The Chicago Tribune reports that Trib revenues were down 7 percent from a year ago.
We’re shocked, shocked!
The WSJ on C6 reports that a Penn State study finds that Wall Street analysts routinely overestimate companies’ future earnings, something researchers say reflects bias “by their employers, who want them to hype stocks so that the brokerage house can garner trading commissions and win underwriting deals.”
The report, which examined analysts’ long-term (three to five years) and one-year per-share earnings expectations from 1984 through 2006 found that companies’ long-term earnings growth surpassed analysts’ expectations in only two instances, and those came right after recessions.

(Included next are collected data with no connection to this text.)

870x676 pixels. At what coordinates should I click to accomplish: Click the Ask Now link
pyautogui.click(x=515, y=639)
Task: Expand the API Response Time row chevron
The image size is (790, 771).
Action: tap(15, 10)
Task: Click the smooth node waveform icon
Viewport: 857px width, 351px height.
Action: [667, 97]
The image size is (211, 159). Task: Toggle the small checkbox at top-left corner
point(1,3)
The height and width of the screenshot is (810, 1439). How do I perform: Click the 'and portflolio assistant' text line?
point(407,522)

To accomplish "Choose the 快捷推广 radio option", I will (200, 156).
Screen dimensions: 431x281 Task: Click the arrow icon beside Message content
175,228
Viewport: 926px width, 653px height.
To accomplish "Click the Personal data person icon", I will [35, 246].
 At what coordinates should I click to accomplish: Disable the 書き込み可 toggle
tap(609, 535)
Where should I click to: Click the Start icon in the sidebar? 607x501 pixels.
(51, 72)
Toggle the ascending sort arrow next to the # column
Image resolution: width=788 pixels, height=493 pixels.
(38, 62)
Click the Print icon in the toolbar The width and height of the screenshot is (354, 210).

Over the entire time period, analysts’ long-term forecast earnings-per-share growth averaged 14.7%, compared with actual growth of 9.1%. One-year per-share earnings expectations were slightly more accurate: The average forecast was for 13.8% growth and the average actual growth rate was 9.8%.
Unemployment: the next big thing
In economic news, first-time unemployment claims jumped last week by 22,000 to 378,000, the highest in two and a half years.